=== Section Start ===
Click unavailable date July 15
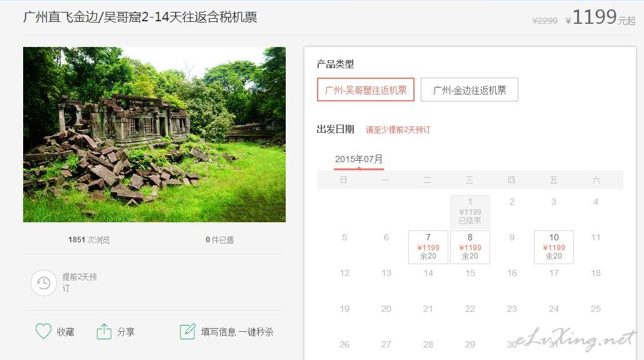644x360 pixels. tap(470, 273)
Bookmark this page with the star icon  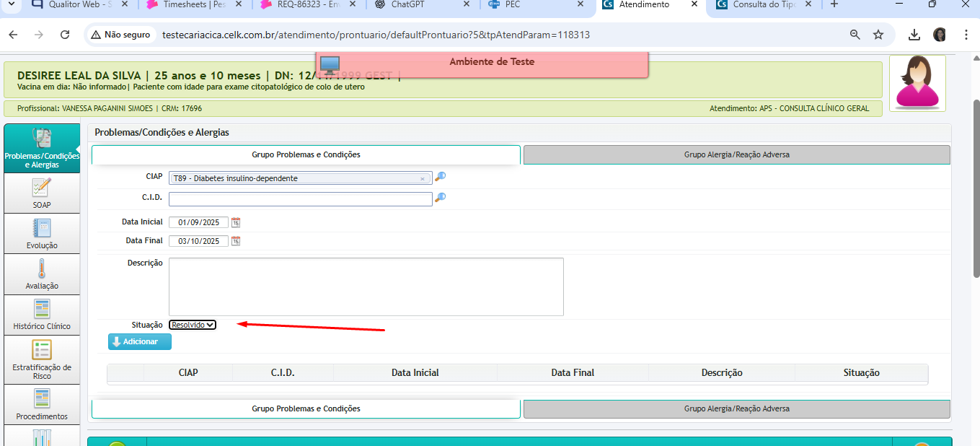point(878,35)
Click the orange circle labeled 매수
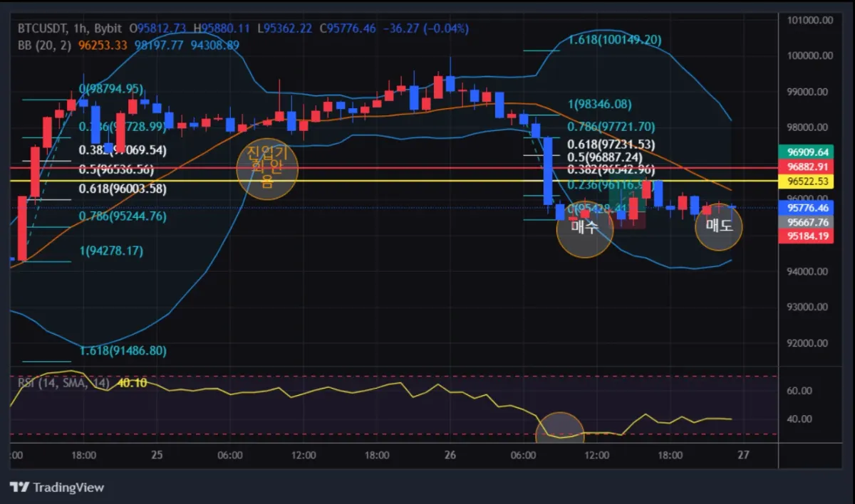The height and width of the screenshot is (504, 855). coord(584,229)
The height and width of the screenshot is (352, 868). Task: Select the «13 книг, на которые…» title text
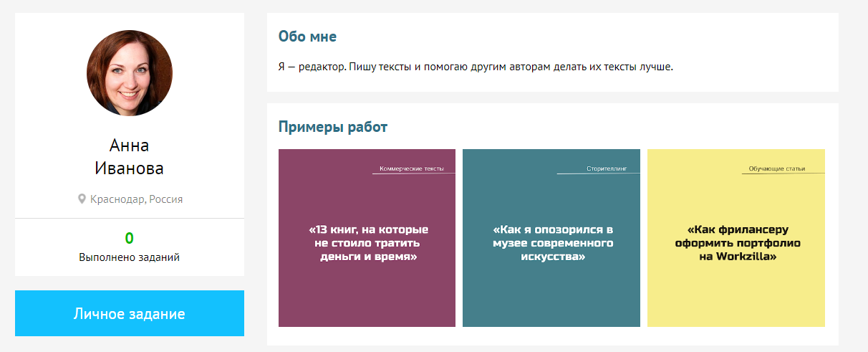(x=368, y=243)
=== Section End ===
=== Section Start ===
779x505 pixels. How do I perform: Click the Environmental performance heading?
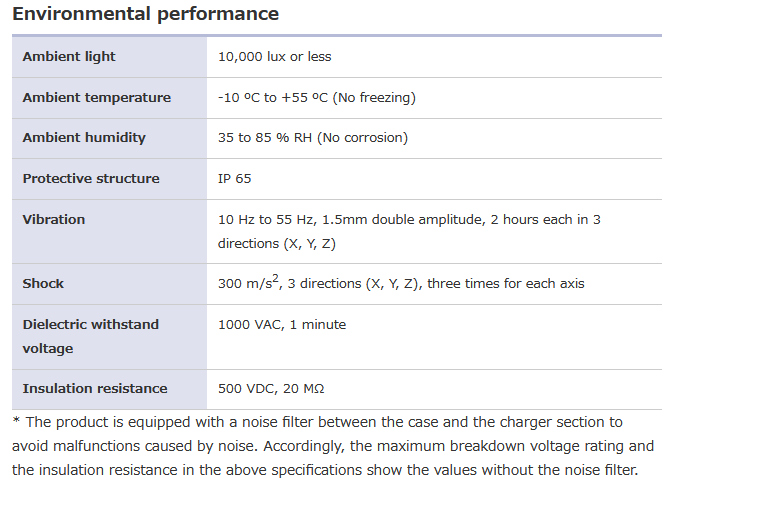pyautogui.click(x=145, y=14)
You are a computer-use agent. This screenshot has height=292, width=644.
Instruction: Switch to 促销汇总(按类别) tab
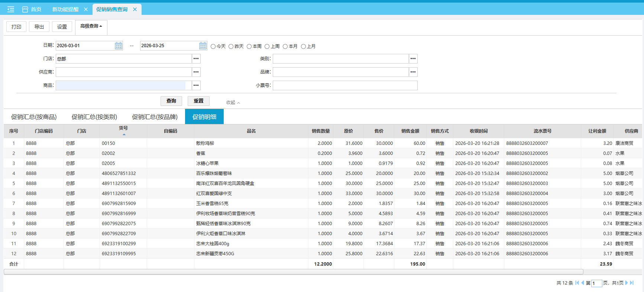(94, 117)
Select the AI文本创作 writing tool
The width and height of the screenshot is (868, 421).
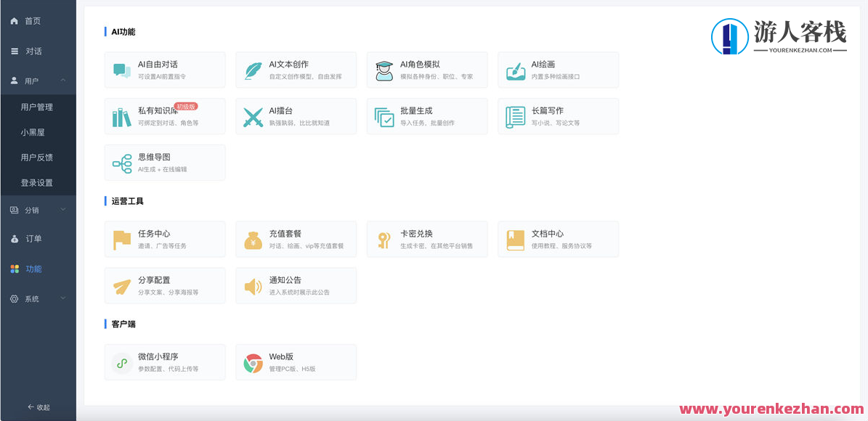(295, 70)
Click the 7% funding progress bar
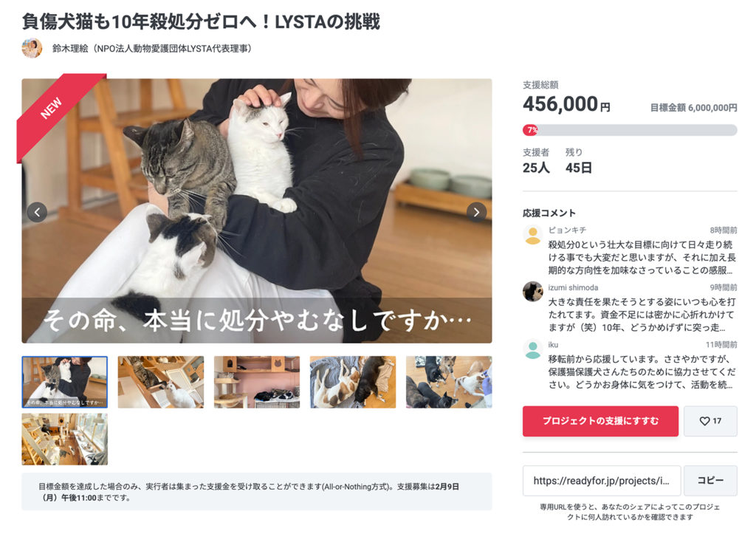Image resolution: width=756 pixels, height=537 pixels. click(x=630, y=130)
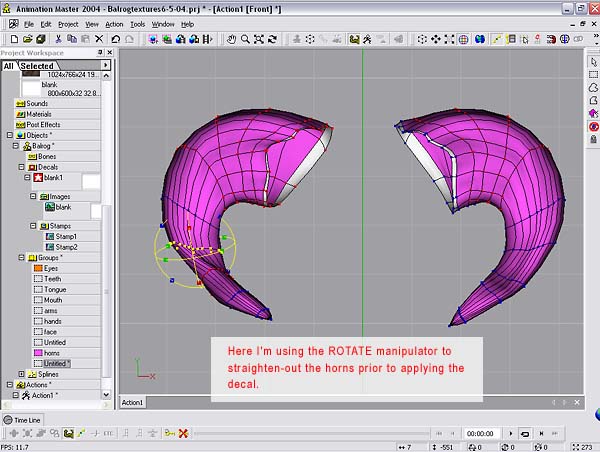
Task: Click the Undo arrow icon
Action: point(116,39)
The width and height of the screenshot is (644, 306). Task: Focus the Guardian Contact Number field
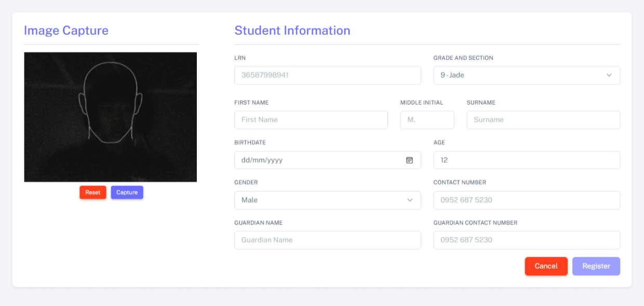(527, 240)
=== Section End ===
=== Section Start ===
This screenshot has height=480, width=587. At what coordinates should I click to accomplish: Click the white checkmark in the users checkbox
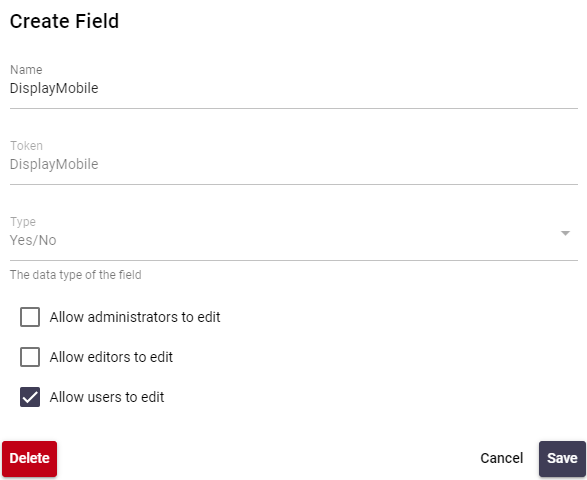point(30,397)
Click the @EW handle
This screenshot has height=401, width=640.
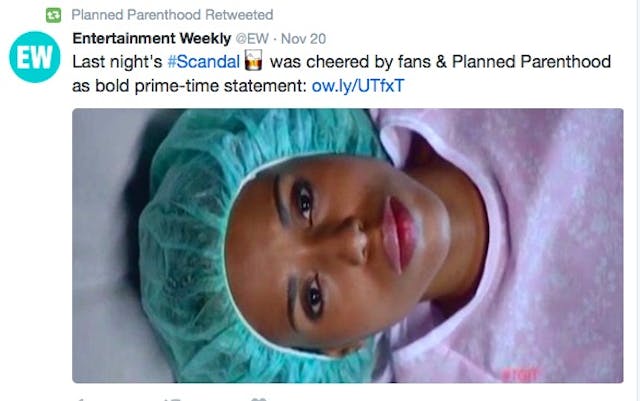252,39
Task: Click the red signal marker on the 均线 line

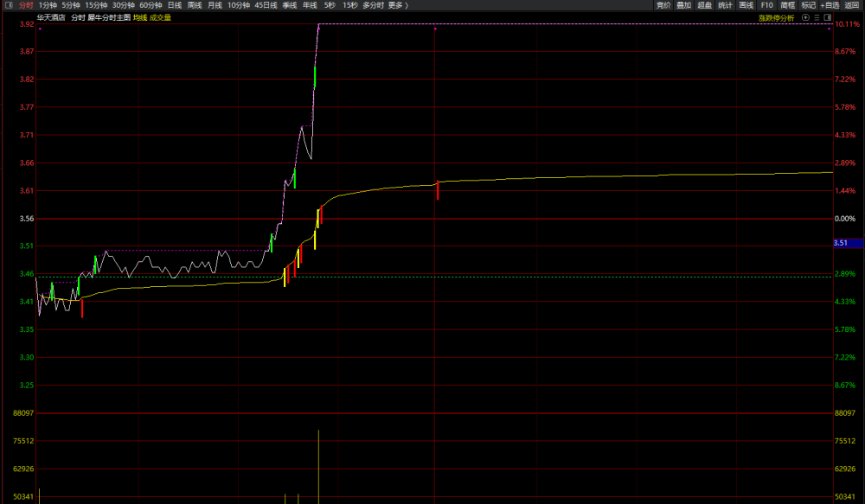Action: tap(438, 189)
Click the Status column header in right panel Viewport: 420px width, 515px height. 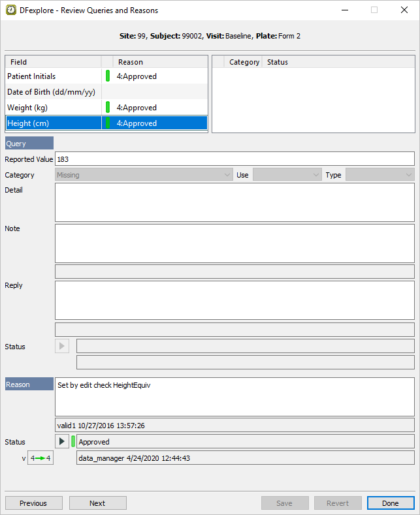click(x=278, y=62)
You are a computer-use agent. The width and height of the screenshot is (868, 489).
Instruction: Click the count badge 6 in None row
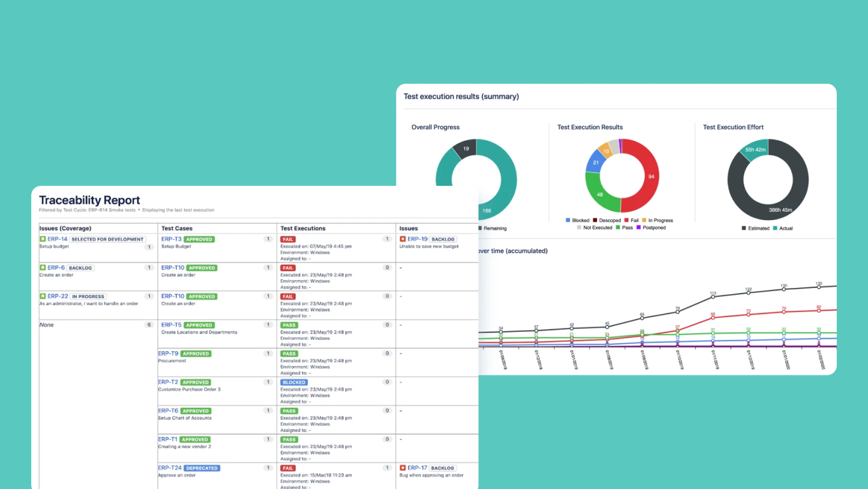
=== Section End ===
Exercise objective:
Compute the number of lines in the records that contain the string "agent", and return that number alone.

The answer:
2